Requirement :: Convert the lines of the listing from the line containing "pixels, height=483 pixels." through the line containing "product-info: Daisy and Roses Tank Dress $4.00 Origina… is", both included, into a JSON list of strings with one string per line and blank lines omitted.

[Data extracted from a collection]
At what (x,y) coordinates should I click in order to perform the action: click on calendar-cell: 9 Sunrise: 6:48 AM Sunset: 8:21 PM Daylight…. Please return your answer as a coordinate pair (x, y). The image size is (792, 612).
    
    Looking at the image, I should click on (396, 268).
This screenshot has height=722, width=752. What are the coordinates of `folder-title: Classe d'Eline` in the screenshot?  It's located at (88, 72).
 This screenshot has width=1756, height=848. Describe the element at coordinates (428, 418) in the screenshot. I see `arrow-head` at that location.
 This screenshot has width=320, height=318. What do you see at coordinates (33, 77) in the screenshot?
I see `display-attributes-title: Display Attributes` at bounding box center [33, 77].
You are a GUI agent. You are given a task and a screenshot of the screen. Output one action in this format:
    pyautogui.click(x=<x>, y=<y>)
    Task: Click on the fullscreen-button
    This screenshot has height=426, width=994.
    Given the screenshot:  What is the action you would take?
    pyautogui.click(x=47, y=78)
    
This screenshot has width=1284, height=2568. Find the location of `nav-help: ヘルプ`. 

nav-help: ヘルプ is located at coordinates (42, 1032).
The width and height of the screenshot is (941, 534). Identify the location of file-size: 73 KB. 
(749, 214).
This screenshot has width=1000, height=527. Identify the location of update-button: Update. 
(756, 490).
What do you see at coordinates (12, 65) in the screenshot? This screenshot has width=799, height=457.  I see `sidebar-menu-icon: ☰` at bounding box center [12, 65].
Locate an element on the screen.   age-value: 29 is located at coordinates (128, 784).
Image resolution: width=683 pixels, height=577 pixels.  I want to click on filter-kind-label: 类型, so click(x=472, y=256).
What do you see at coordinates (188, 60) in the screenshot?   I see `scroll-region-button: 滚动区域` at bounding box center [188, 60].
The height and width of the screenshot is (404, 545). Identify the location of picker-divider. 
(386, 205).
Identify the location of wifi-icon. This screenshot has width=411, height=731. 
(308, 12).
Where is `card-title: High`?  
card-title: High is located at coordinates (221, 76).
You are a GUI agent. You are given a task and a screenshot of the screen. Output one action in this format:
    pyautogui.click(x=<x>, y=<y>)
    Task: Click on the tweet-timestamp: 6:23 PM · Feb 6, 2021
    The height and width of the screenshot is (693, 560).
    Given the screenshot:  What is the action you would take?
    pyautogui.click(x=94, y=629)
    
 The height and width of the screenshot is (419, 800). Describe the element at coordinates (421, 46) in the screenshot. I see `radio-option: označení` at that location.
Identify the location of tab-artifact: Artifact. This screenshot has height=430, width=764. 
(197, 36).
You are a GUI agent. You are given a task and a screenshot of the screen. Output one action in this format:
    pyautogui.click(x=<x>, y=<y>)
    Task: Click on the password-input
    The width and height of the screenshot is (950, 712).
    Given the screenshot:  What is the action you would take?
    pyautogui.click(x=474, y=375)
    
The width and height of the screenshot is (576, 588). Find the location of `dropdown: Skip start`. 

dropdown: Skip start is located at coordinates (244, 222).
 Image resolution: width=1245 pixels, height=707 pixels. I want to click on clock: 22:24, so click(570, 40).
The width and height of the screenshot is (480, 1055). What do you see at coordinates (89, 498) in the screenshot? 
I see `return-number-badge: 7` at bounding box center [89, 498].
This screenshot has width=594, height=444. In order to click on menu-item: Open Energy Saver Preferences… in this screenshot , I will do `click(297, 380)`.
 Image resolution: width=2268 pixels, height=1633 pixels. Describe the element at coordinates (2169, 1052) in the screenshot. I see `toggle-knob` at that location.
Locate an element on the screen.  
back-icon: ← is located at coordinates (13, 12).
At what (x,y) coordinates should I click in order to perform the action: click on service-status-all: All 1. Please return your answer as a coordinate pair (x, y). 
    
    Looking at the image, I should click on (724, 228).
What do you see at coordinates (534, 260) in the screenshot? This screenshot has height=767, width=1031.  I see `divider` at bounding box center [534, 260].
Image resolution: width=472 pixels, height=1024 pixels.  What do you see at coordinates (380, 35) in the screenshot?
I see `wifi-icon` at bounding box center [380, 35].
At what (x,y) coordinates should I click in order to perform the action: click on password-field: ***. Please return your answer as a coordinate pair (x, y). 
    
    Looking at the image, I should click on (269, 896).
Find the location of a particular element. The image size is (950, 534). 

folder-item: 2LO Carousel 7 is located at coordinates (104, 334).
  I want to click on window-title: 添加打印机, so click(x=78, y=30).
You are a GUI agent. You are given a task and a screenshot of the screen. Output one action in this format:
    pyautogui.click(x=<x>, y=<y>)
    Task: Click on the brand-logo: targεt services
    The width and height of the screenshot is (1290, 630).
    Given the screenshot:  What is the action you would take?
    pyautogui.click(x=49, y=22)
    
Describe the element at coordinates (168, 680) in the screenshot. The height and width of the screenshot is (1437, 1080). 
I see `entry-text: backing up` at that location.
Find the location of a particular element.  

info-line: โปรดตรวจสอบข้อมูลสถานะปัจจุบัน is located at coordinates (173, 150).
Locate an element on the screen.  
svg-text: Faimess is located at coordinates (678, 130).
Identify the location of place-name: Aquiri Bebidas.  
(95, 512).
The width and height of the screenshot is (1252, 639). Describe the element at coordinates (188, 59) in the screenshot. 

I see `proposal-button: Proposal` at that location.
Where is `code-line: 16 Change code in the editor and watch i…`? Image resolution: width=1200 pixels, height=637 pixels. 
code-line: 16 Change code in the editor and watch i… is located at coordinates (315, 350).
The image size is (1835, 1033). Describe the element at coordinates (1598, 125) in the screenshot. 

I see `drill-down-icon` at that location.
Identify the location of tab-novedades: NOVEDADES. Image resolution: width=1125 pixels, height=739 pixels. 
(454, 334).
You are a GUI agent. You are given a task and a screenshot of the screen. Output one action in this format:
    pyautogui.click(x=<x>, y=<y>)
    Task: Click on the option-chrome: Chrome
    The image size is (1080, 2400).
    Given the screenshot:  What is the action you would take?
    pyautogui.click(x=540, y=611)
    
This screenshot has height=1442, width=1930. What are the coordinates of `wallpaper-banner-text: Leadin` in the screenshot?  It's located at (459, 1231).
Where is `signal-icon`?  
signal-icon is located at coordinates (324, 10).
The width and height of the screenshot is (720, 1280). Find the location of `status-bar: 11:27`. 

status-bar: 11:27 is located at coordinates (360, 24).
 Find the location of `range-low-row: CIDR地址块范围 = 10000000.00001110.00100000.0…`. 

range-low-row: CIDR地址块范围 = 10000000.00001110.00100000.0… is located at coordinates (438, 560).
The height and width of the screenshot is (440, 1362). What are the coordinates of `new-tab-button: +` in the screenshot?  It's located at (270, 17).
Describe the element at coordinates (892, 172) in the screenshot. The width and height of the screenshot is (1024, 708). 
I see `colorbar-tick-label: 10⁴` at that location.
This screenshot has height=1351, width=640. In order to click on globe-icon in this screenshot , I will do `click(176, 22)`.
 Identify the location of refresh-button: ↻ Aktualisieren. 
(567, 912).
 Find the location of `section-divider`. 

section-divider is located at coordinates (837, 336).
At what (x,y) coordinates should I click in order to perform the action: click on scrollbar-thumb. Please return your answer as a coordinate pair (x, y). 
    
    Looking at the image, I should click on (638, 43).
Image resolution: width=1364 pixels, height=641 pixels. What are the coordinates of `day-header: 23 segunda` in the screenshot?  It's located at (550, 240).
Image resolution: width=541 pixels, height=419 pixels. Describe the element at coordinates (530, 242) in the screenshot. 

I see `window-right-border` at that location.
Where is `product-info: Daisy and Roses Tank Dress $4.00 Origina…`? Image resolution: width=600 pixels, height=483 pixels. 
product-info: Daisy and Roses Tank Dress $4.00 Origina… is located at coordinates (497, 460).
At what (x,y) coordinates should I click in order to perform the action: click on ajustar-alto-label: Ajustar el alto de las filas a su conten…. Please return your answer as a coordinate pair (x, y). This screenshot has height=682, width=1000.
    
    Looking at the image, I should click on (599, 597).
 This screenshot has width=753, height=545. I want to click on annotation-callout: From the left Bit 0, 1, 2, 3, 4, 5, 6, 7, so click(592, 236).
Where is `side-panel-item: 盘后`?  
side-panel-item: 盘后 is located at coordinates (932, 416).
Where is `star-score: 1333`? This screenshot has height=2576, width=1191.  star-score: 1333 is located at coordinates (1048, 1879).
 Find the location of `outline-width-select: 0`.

Answer to this exercise ::
[
  "Where is `product-info: Daisy and Roses Tank Dress $4.00 Origina…`? Image resolution: width=600 pixels, height=483 pixels. ",
  "product-info: Daisy and Roses Tank Dress $4.00 Origina… is located at coordinates (497, 460)."
]